One company, two sites about 5 miles apart. It's been years now but one site was an old G Netgear. The other site was a newer (single band N) Netgear which was replaced with a dual band N Linksys. Router problems were further complicated with ISP problems, traffic problems & stations hanging on the fringes of the signal range.

The N66Us did help but it was the Asus real time traffic monitors, Merlin enhancements, Ping Plotter & Acrylic that allowed us to start identifying problems; there were more than a few including dead stink bugs. QoS, bandwidth limiters, hardwire and range extenders fixed most of them. Identifying a bad router in the ISP cloud fixed the rest.

There are a lot of choices out there. Some bad, many good. I have a bias because those old N66Us opened up a whole new world for me.
 
How do you like the WAP581 wireless APs? They work well for me and seem to work well with Apple devices. I know you know more about wireless than me so that is why I am asking.

Got a deal on them from a friend that had surplus from a contract install.

Setting them up was pretty straightforward - 20MHz on 2.4, 40MHz on 5.0, two SSID's bound to VLAN's, CorpMain/CorpGuest.

Set them up and leave them alone after that, and they work well enough.

I'll need to replace the switch at some point - it's old, and asset recovery, so a lot of hours on it - stable enough though...
 
I must have sold hundred of PCs over 20+ years in this business. Acer was the only brand to give me such high failure rates.

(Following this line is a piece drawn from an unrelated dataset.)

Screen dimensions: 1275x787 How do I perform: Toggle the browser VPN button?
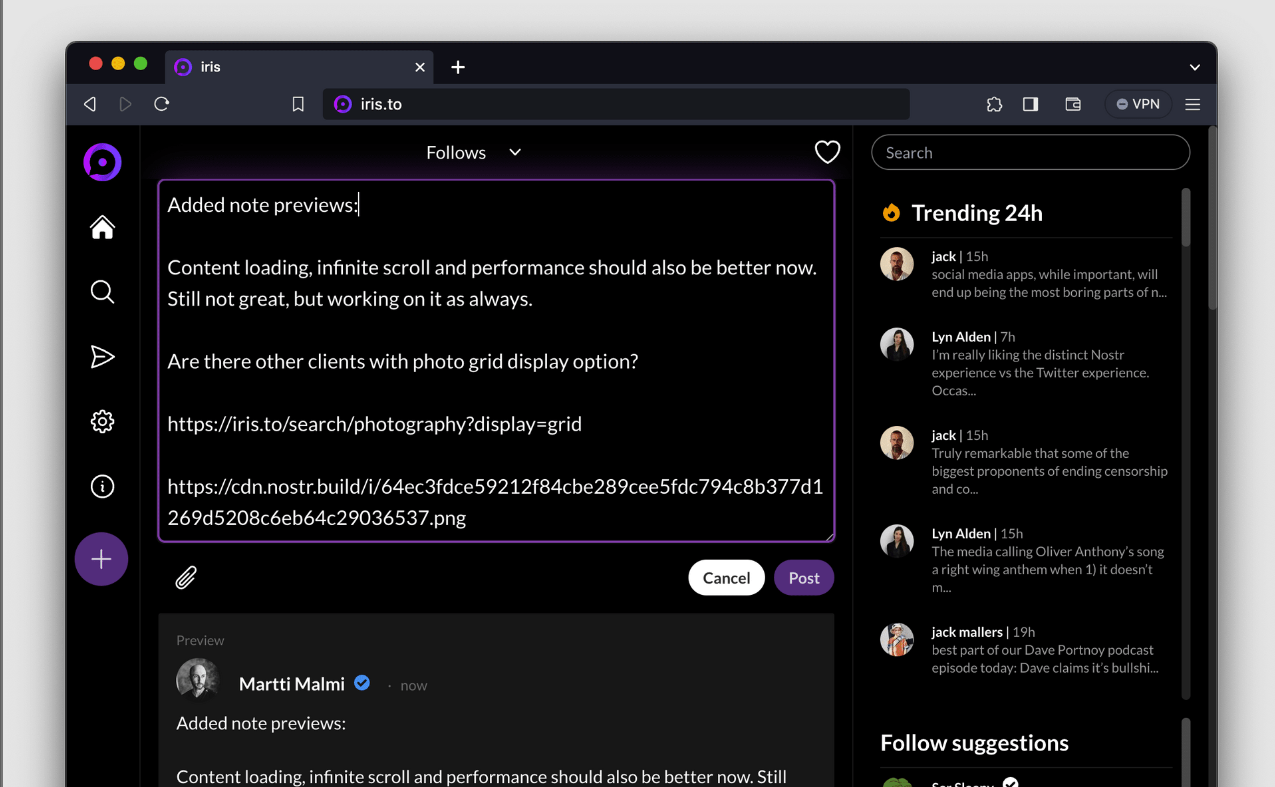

I have a number of Asus routers in various offices. Quite a few using an RT-AC66U_B1 as their OpenVPN server. Some of these reaching close to a full year of uptime with zero issues.

You don't need a 300$ router to handle an office of 5-10.
depends, where i work my usb-c extension broad down the network, making the router unresponsive and disconnect from internet. However both routers they used were tplink and an expensive dlink when before this i've been suggesting mikrotik to them, even offered to lend my CCR and i know mikrotik is not affected by this and it is much harder for an ill configured device to bring down a mikrotik router than a consumer router.

But yes mikrotik routers are a lot cheaper too, so it holds true that you dont need an expensive router for a business but you do need a proper one.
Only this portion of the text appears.